Niyetinden bağımsız olarak tüzel kişiliğinin temsilcisi olacaktır.

Önce kendini ifade edecektir, sonra birincil tüzel kişiliği olarak seçtiği Kıbrıs Cumuriyetini ve o devlete verilen kontenjandan seçime katılıp seçildiği partisini.

Bunda şaşıracak, öfkelenecek üzülecek ya da sevinecek bir şey yoktur.

Hayat onun hayatı, tercihini çoktan yapmış ve o tercihin doğrultusunda dünyanın en kolay siyasi mesleklerinden biri olan Avrupa Parlamentosu parlamenterliğini seçmiştir.

AP içinde katıldığı, partisi dolayısı ile ve partisi ile beraber,  katıldığı sol gurubun AKEL üyesi iki vekilinden biri olarak davranacaktır.

Kıbrıs Cumhuriyeti’nin, AKEL in, sol gurubun ve nihayet AP nin Kıbrıs sorunu ve cumhuriyeti, KKTC ve Kıbrıs Türkleri hakkındaki siyaseti, kararları belli.

O belli politikaların altında,  onun da oyu ve imzası olacaktır hepsi bu.

 Çözümden  sonra Girne’ye yerleşecek bir Rumun  Kıbrıs Türklerine ayrılan sandalyelerden birini alabileceğini çok doğalmış gibi söylemiş olması, Kıbrıs Türklerine seçme hakkını verip de seçilme hakkını vermekten imtina eden, edecek olan AKEL in bildiğimiz görüşlerindendir,  yine de tekrarlanması unutanlarımız için  iyi olmuştur.

Biz işimize bakmalıyız ve anlamalıyız ki; federasyon olmazsa mahvoluruz diye diye,  Anastasiedes’in federasyonu kabülünü zorlaştırıyor hatta imkansızlaştırıyoruz

İşimize bakarken, bir önceki Başbakanın ‘ evimizi temizlemeliyiz’ dediğinde,  kendi partisi ve partisin yayın organı tarafından nasıl tiye alındığını unutmadan ve bu günkü Başbakan ile hükümetin de aynı muamele ile karşılanacağını bilerek işimize bakmalı, evimizi temizlemeli mamur etmeliyiz. Bu öncelikle insan olmanın gereğidir.

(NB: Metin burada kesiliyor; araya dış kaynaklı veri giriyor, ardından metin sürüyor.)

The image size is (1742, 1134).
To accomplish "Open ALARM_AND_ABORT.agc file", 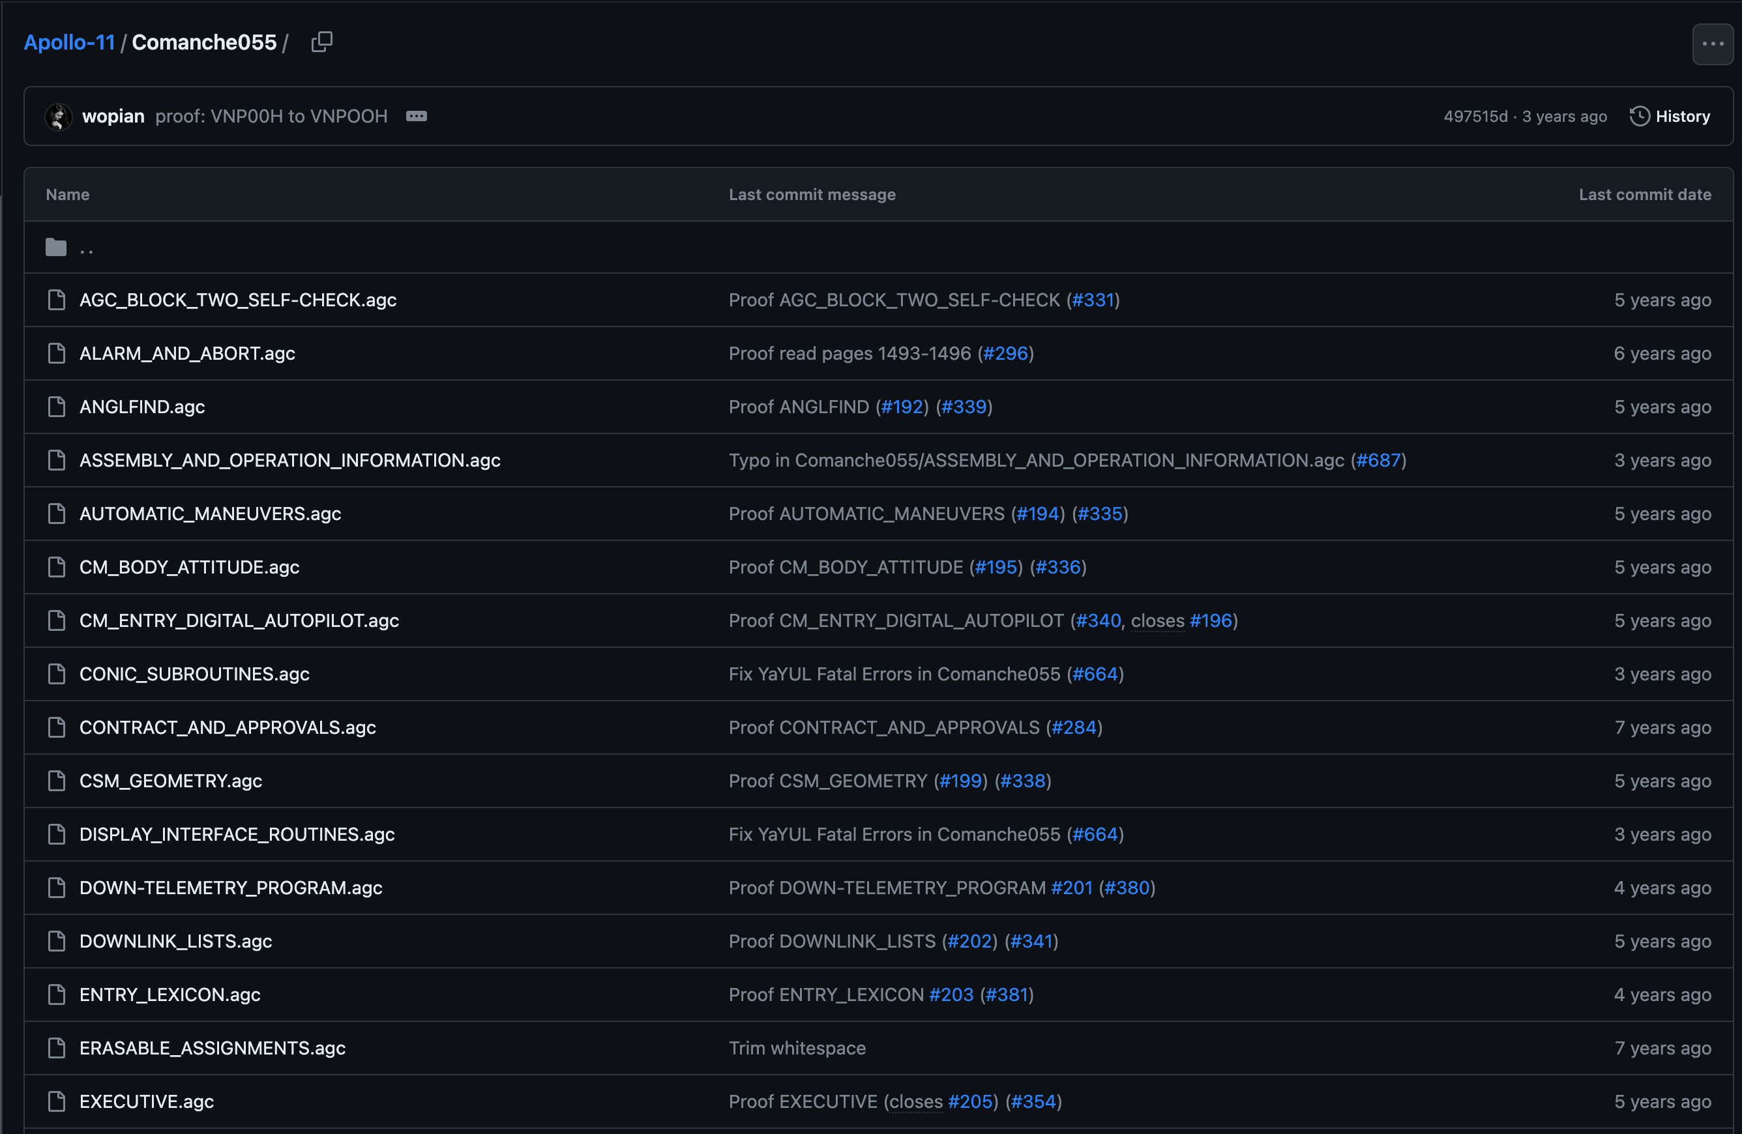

Görünür gelecekte Kıbrıs Elenleri ile hele de federasyon çatısı altında bir anlaşma olası görülmediğine göre,  kendi yağımızla kendi patatesimizi kızartmak gibi bir boyun borcumuz vardır.

Şimdiki hükümet, hükümet ortağı olmayan partilerle de görüşerek KKTC nin on yıllarına damga vuracak bir tarım,  iç tüketim tarımı politikasını önceliğine almalı ve kendi gayretlerimizin ürünleri ile mutfağımızı yerlileştirmenin yolunu açmalıdır.